TASK DETAILS: Please return each line in the listing below that contains the word "slide". Letter case must match.

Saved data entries
────────────────────
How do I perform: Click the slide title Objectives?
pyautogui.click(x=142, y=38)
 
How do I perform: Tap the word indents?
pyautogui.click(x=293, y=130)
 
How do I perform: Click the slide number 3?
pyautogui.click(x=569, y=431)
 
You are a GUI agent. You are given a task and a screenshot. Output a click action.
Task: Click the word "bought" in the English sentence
────────────────────
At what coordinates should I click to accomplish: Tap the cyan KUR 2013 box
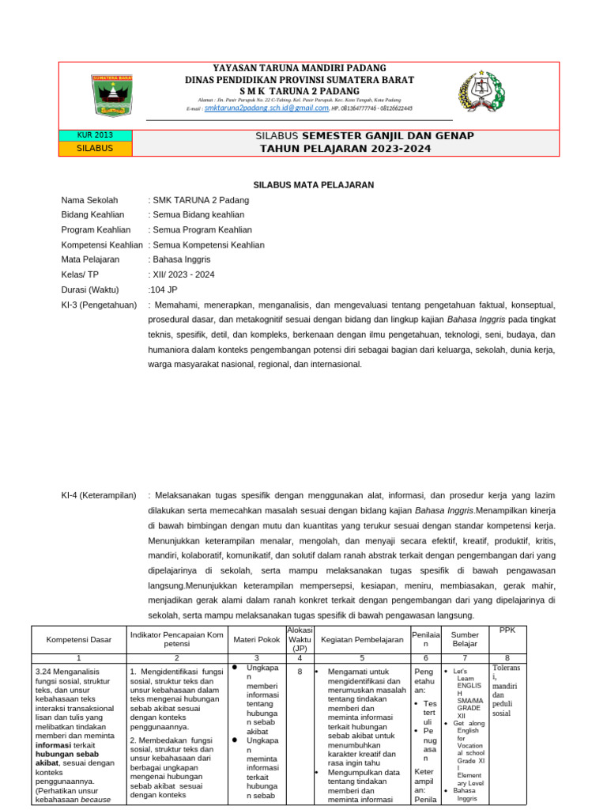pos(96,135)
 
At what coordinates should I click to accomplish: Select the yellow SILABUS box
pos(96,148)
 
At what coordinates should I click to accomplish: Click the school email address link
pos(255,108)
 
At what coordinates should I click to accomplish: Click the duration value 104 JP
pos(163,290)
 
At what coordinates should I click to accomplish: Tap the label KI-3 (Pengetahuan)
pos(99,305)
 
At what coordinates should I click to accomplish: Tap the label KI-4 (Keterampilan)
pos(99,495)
────────────────────
RESULT OF THIS TASK:
How do I perform: Click the slide title Objectives?
How do I perform: Click the slide number 3?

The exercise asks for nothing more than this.